### What to work on
From the entries, copy each line that includes "computer".

### Data listing
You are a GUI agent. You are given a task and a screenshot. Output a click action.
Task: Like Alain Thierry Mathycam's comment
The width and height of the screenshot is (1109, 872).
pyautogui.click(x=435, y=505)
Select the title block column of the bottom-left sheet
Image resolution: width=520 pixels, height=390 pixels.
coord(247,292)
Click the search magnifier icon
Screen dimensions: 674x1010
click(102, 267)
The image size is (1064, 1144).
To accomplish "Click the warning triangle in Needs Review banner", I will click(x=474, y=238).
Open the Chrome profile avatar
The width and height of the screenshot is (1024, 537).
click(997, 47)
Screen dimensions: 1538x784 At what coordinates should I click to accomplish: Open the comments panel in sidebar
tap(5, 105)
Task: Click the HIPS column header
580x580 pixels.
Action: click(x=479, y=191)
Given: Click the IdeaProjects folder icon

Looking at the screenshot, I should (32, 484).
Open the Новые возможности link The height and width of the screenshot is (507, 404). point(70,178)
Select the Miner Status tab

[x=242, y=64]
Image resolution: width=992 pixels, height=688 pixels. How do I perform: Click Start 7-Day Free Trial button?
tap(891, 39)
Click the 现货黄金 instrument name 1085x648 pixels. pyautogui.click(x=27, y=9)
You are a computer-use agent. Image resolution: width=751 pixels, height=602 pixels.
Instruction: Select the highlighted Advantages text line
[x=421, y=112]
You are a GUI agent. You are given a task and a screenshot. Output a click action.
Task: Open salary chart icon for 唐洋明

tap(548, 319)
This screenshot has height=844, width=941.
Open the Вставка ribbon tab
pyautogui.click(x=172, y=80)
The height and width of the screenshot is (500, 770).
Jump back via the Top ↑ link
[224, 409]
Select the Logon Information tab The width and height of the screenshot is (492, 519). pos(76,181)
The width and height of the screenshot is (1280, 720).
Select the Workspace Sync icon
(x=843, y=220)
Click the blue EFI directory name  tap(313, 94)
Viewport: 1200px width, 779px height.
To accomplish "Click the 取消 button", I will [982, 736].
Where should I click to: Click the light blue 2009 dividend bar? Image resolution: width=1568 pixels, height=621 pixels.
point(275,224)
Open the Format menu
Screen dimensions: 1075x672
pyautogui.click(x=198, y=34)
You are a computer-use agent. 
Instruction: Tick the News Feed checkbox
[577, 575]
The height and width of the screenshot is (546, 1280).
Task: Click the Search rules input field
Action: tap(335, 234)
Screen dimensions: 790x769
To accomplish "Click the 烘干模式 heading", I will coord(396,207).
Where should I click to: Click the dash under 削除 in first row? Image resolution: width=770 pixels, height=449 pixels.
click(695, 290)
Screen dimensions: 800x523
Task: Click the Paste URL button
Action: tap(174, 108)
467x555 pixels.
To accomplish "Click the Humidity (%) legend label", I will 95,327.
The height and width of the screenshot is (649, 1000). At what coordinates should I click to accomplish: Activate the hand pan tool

### Written answer
You are a computer-use agent. Image resolution: width=751 pixels, height=602 pixels.
You are a computer-use agent. 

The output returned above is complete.